▸ **Dataset records**:
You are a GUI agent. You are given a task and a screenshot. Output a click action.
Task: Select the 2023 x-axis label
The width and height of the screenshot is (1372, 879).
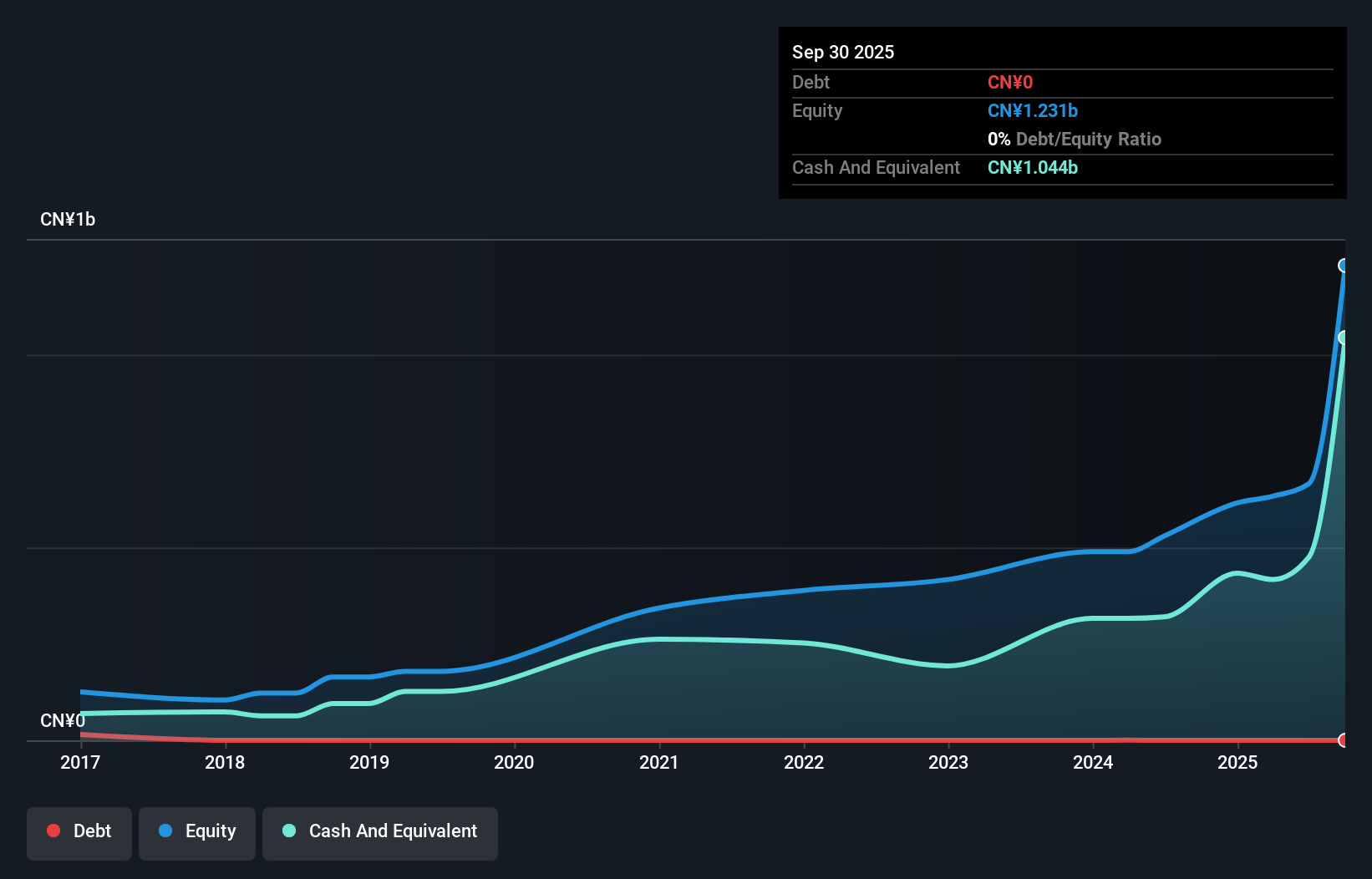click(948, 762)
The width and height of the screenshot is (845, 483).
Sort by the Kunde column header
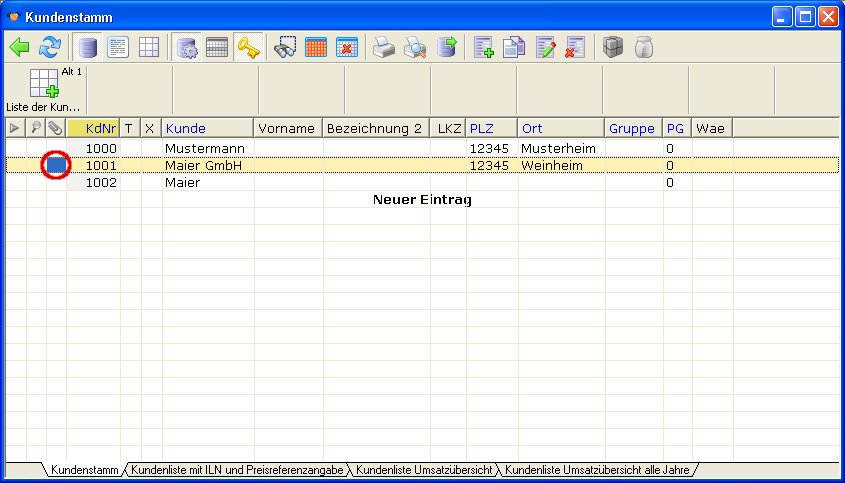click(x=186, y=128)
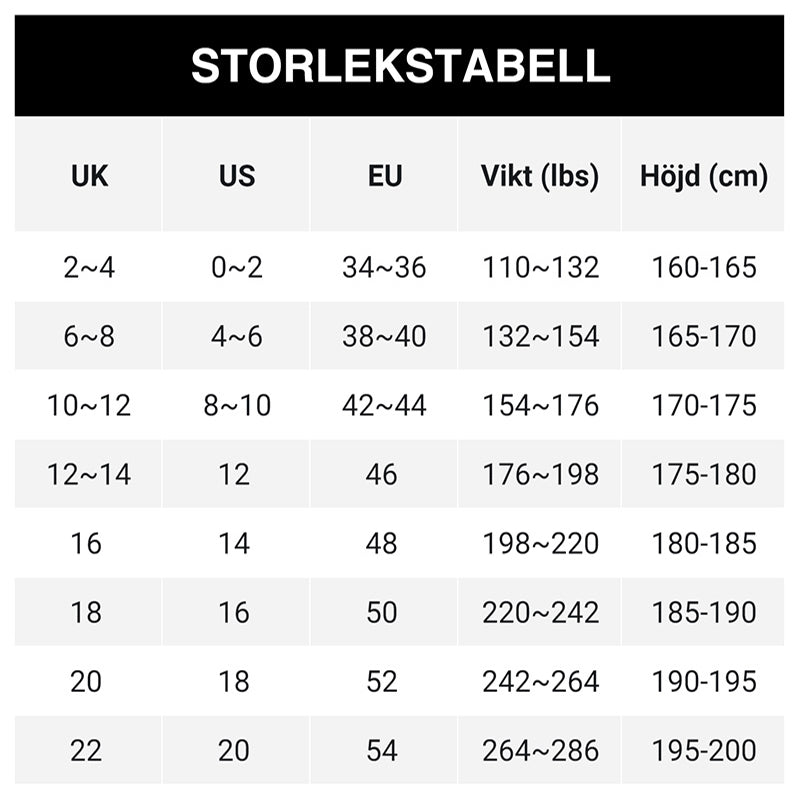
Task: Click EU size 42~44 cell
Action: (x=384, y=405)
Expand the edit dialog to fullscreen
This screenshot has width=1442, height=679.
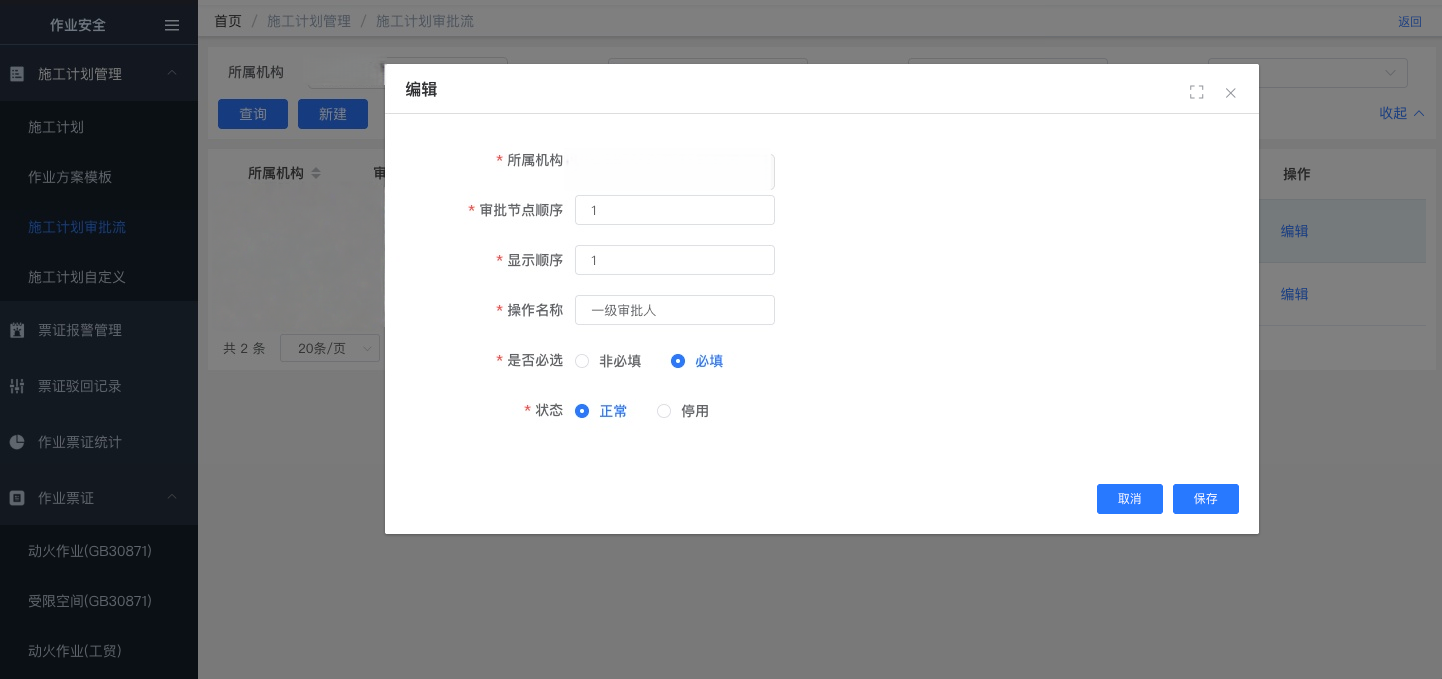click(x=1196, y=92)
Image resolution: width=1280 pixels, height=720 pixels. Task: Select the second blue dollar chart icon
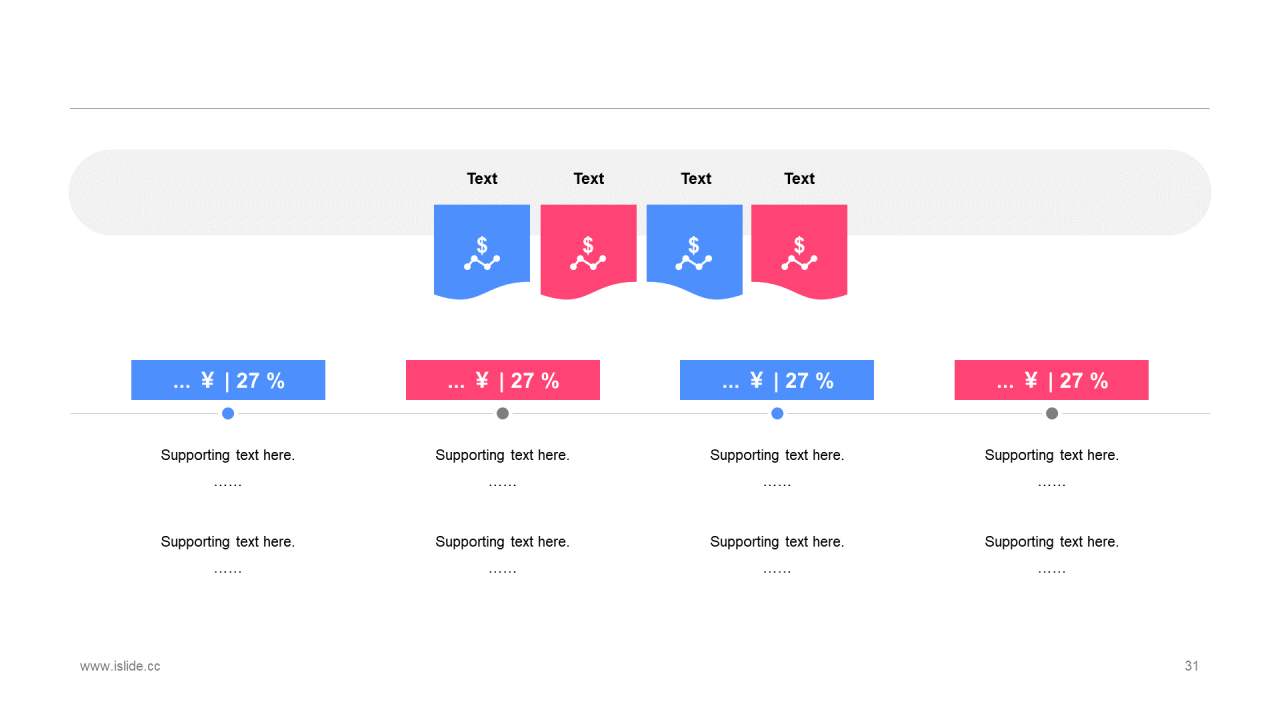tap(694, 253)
--
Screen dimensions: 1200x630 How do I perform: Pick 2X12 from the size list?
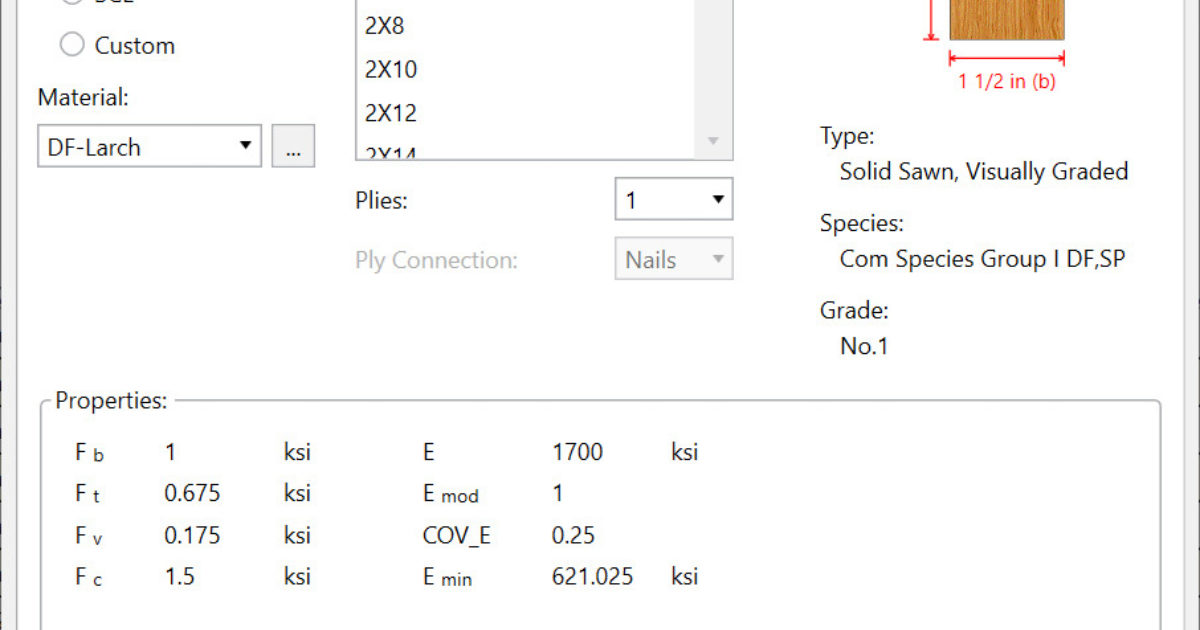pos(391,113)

▸ **What the exercise asks**:
Copy the listing above exactly, but only from the line with "Task: Select the 2023 x-axis label" through the line with "The width and height of the screenshot is (845, 483).", including those two lines and excluding any picture.

▸ **Exercise output**:
Task: Select the 2023 x-axis label
The width and height of the screenshot is (1372, 879).
click(948, 762)
The width and height of the screenshot is (845, 483).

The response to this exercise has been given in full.